I got a phone call four days later that my MacBook was ready to pick up. During my dinner break at work (I worked from 3:00PM to 12:00AM at the time), I went over to the store and waited a few minutes before I was seated at the Genius Bar. An employee brought out my Macbook, encouraged me to boot up the system, and finalized the transaction. The MacBook booted up normally and was whispered quiet, but it became unresponsive to the keyboard and trackpad. The employee confirmed that there was a problem and took it into the backroom for a technician to look at.

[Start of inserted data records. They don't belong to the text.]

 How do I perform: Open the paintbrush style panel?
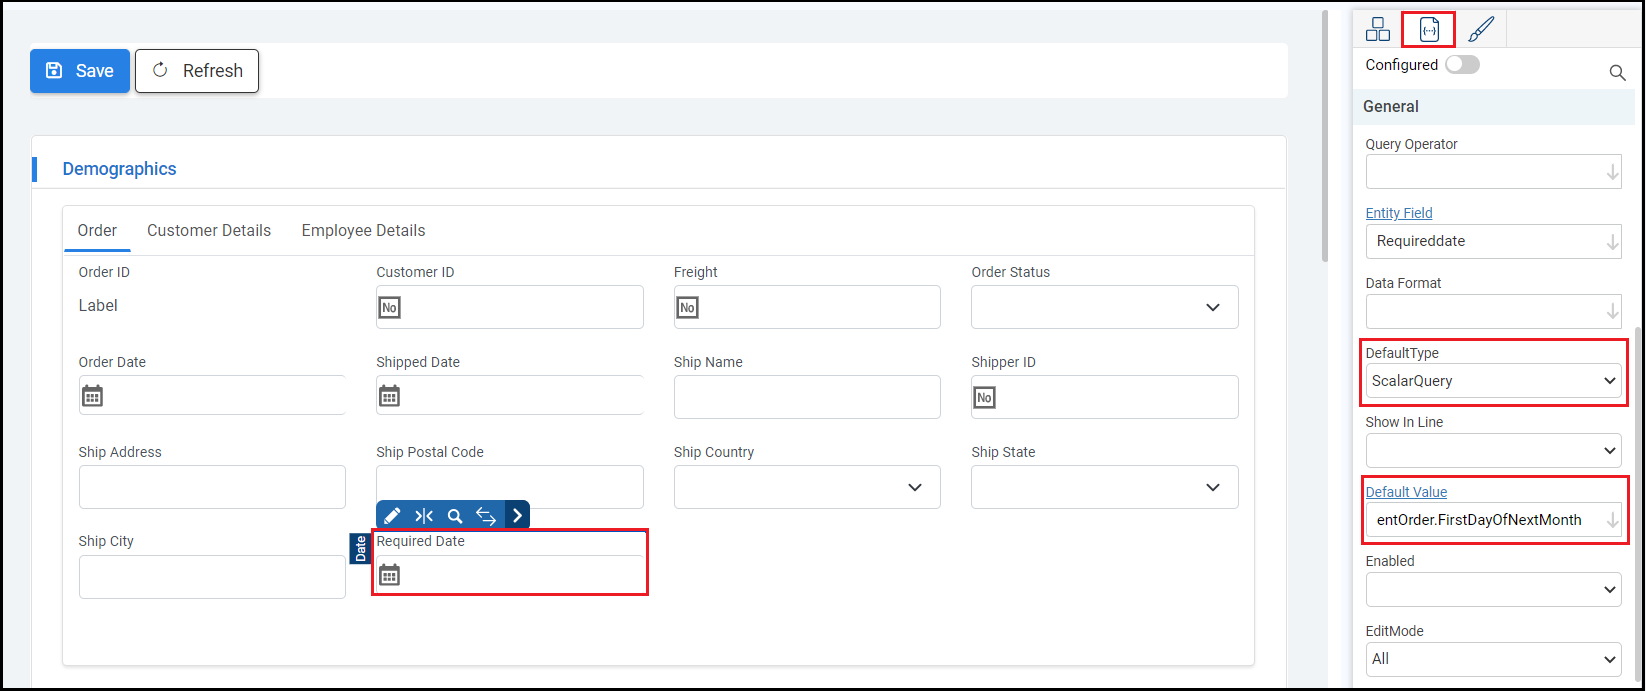pyautogui.click(x=1481, y=30)
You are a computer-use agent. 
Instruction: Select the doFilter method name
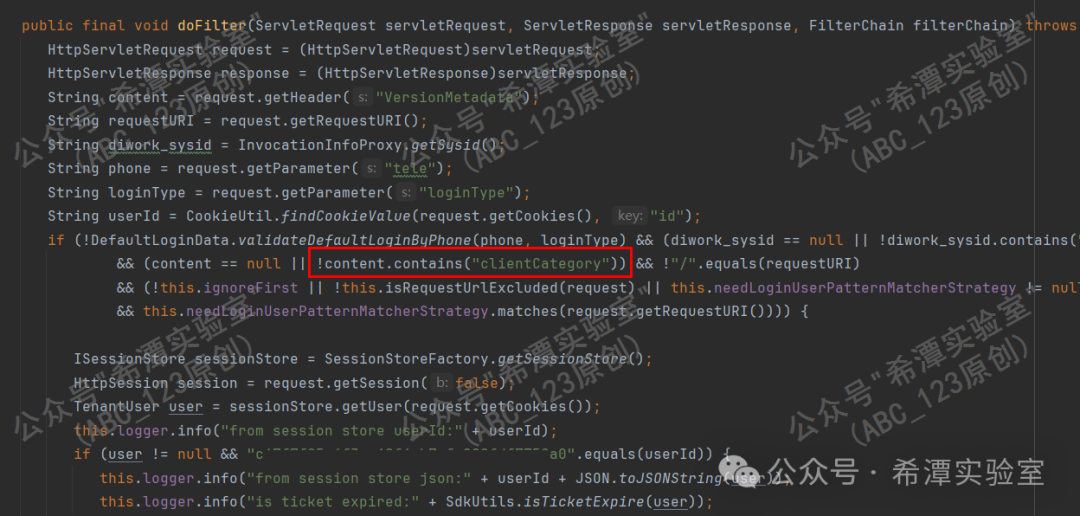click(203, 26)
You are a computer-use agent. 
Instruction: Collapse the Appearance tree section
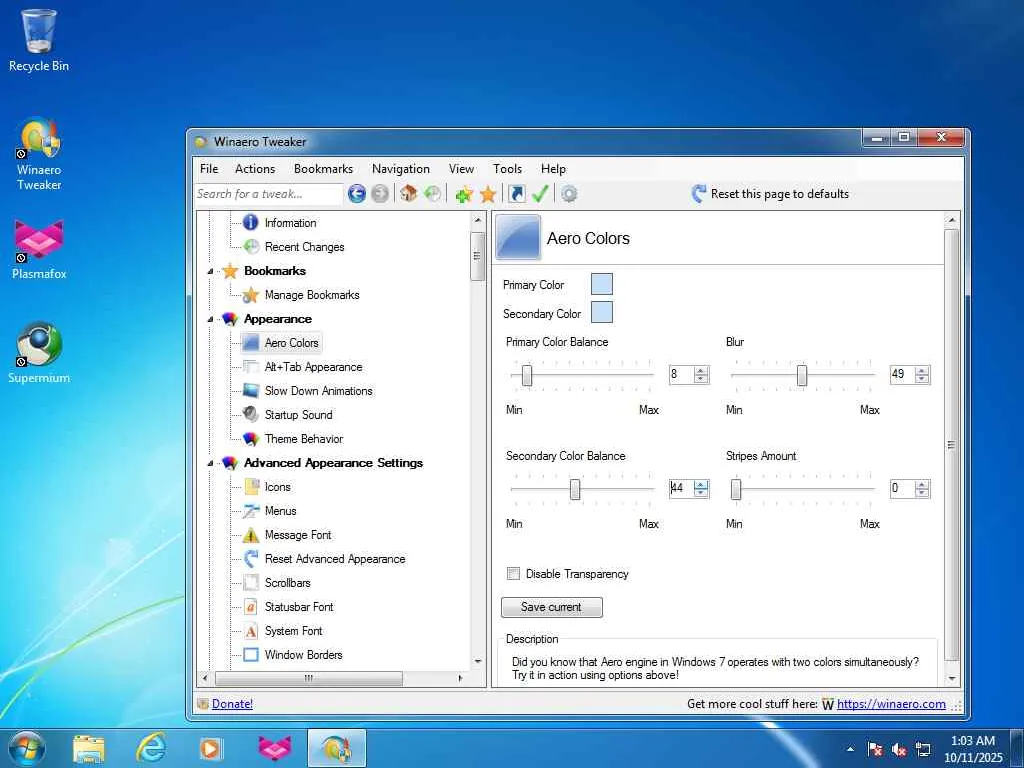coord(210,319)
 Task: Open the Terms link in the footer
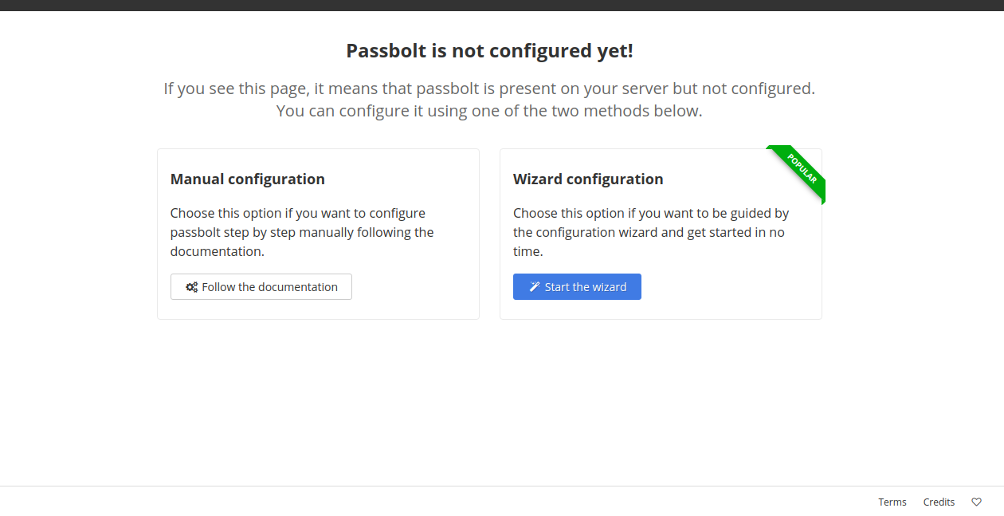892,502
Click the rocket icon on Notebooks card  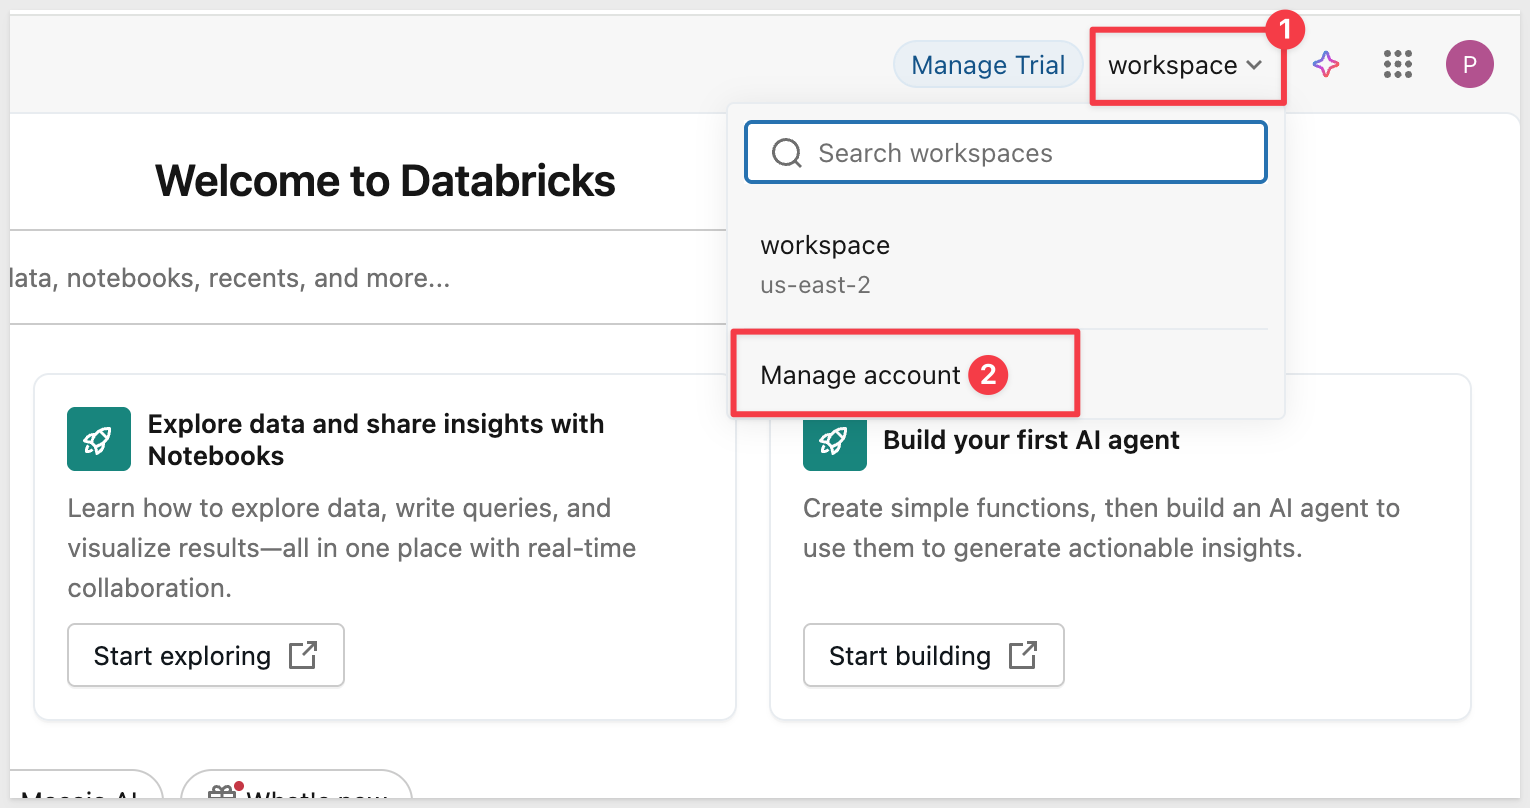(x=99, y=439)
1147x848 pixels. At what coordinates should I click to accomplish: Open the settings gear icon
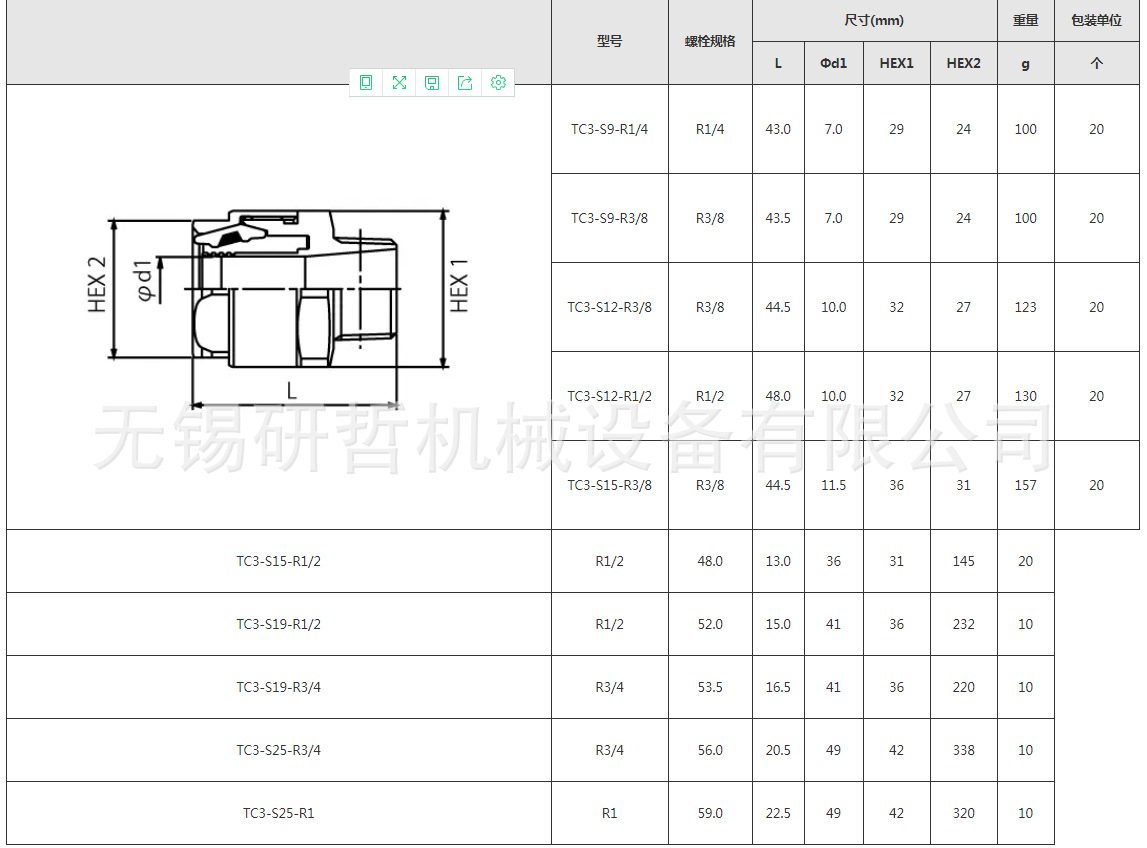pyautogui.click(x=498, y=83)
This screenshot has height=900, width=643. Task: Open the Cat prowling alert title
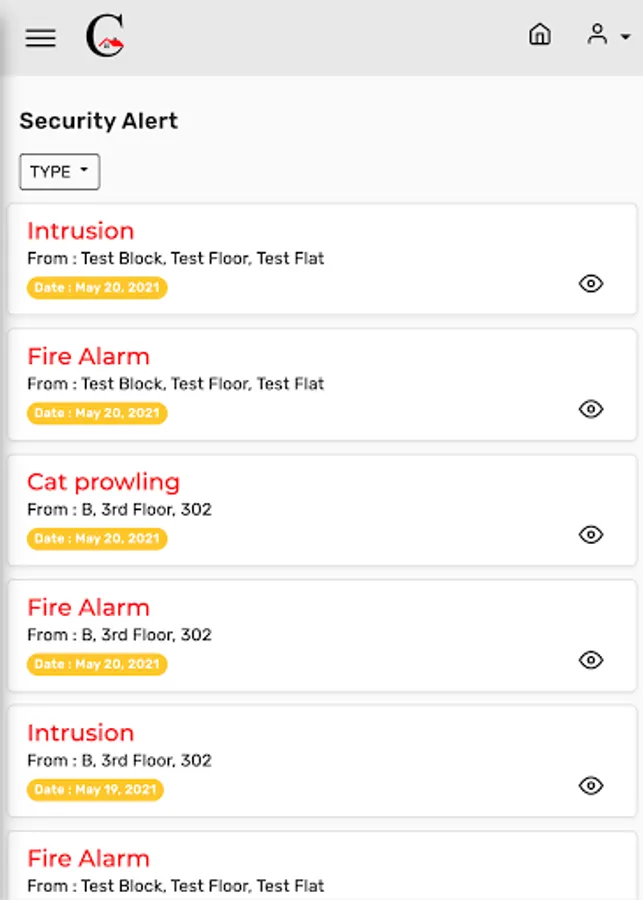pyautogui.click(x=103, y=482)
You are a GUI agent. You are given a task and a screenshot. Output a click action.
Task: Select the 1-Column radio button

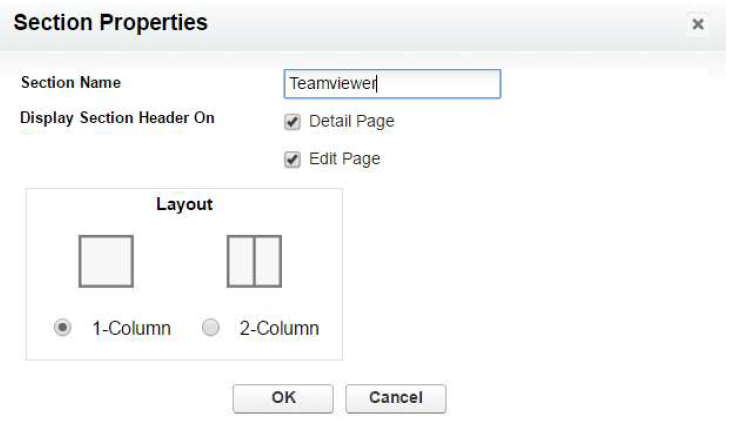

I spent the next two hours waiting for my MacBook to be diagnosed and repaired again. The employee, technician and store manager all repeatedly apologized for my inconvenience. Finally, with another round of apologies from everyone, I got my MacBook back with a brand new keyboard and trackpad top for free since the technician pinched the brittle cable when putting it back together that it broke. The difference between the worn down top and the pristine new top was amazing. I felt like I was getting a brand new MacBook and grateful that Apple could repair my “vintage” system.
With the new fan working twice as fast as the old fan without sounding like a banshee in heat, I decided to get back into web programming by updating and relaunching all my websites. I stopped doing any serious programming since the fan started acting up over a year ago. Now I can program again in relative silence. If nothing else fizzles out, I could do web development on this system for another six years.
I was just wondering, how old actually Is your black MacBook? My teacher has one and is worried hers will soon die and become irreplaceable.
I got my first-generation black MacBook in 2006. I’m still using it after the CPU fan and keyboard were replaced. Alas, it’s a 32-bit system. I keep finding more software that I can’t run because a 64-bit system is required. I’ll be replacing it by the end of this year.